The purpose of this guide is to introduce readers to the idea of collecting data that can be used to inform teaching practices. It is not a ‘how to’ research guide – there are already many excellent examples of these available, and we expect that many readers will be experienced researchers themselves.
We believe it is important to recognise the context in which tertiary teachers, trainers, lecturers and supervisors work, and the many demands on their time. In this environment, some may feel there is not enough time in which to collect data and use them to inform practice. This is why the report focuses on discussing the ‘data collection’ side of using evidence to inform practice. What we want to stress is that collecting evidence to support good practice does not require that practitioners conduct an extensive, detailed research project. It is of course important to gather evidence in a robust and systematic way, but the processes for doing so can be integrated into your practice. Rather, using evidence to think critically about how you approach teaching actually has the potential to reduce your own workload, as well as ensuring good outcomes for your students.
Data collection should be part of a professional’s everyday practice. Example One below illustrates how a tutor brings data together systematically to provide greater confidence that a newly implemented approach is impacting positively on outcomes for the students on their course. Throughout this report there are similar brief examples or ‘vignettes’ that illustrate other aspects of using data to inform tertiary teaching practice.
Example One: Using evidence to inform practice
Alex has been teaching his workplace horticulture students in a combination of face-to-face and distance learning settings for three years. During this time his students have not been completing the formative assessment aspects of the course. Alex decides he needs to trial a new way of getting students to do this. To meet course requirements Alex sets formative assessment tasks that require his students to complete five e-postings about the practical work they are doing that is related to their study.

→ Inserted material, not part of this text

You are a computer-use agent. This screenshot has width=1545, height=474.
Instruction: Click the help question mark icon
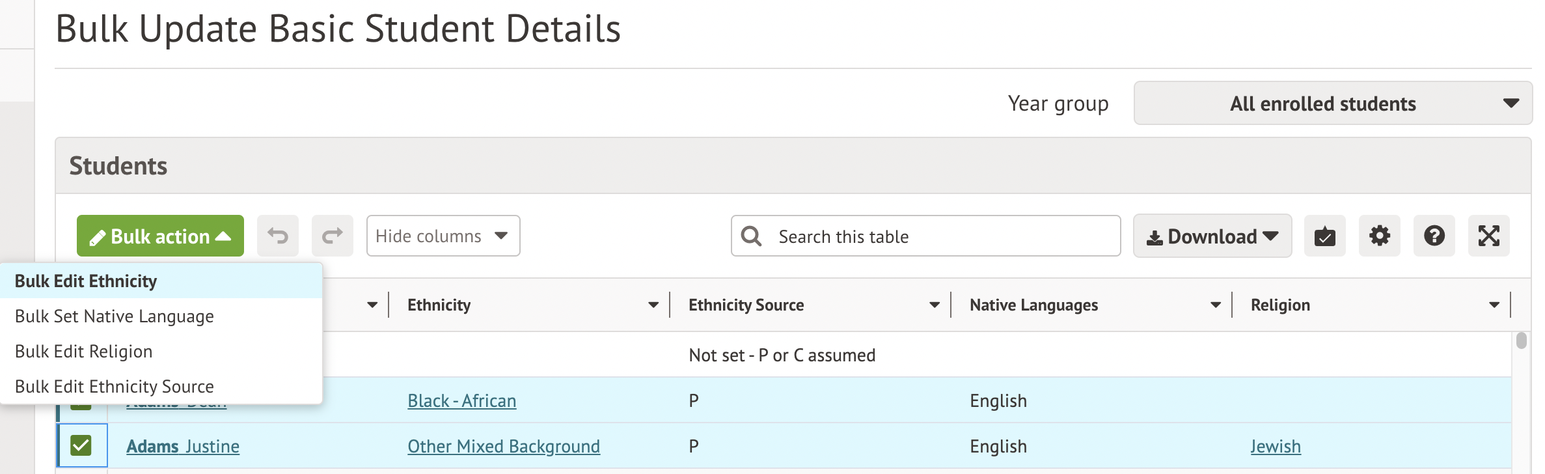click(1434, 236)
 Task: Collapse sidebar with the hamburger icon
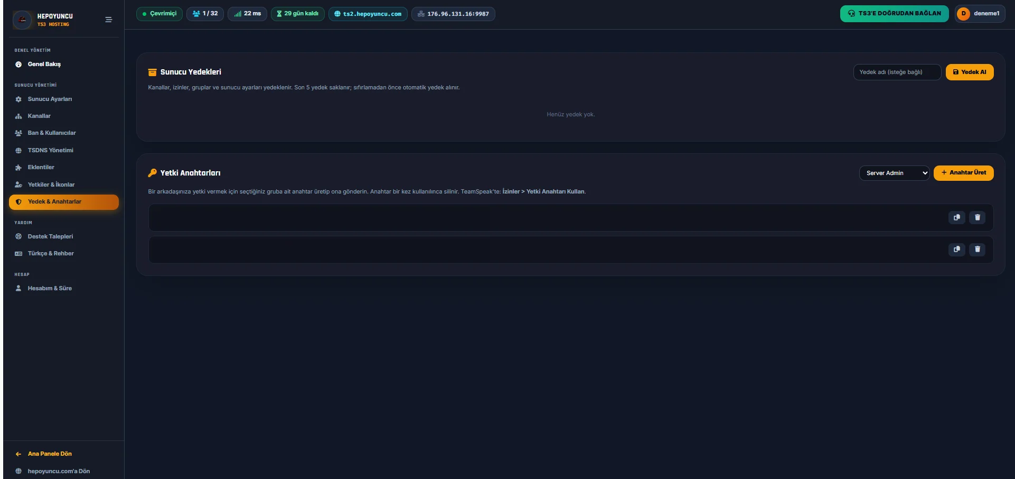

In order to find out whether this exercise has made a difference to his students’ knowledge and skills, Alex includes questions about the e-postings in his post-course evaluation survey. He includes a question about whether and how they felt the postings helped the learning they had done and the practical horticulture work they were doing. As this was the only new intervention Alex had introduced to the course, he compared this cohort’s final results with
the results of cohorts from the previous three years.
Alex uses the information from the survey to refine the exercise for his next group of students, and the information from the comparative data to give him some confidence that the intervention could be making a difference to the outcomes for his learners.
- ‘Tertiary practitioners’ include all those people involved with teaching, learning and support processes in public and private tertiary organisations. The term includes practitioners involved with higher education, vocational education, workplace learning, and community-based learning.
- For the purposes of this guide, the term ‘data’ refers to any systematically collected information.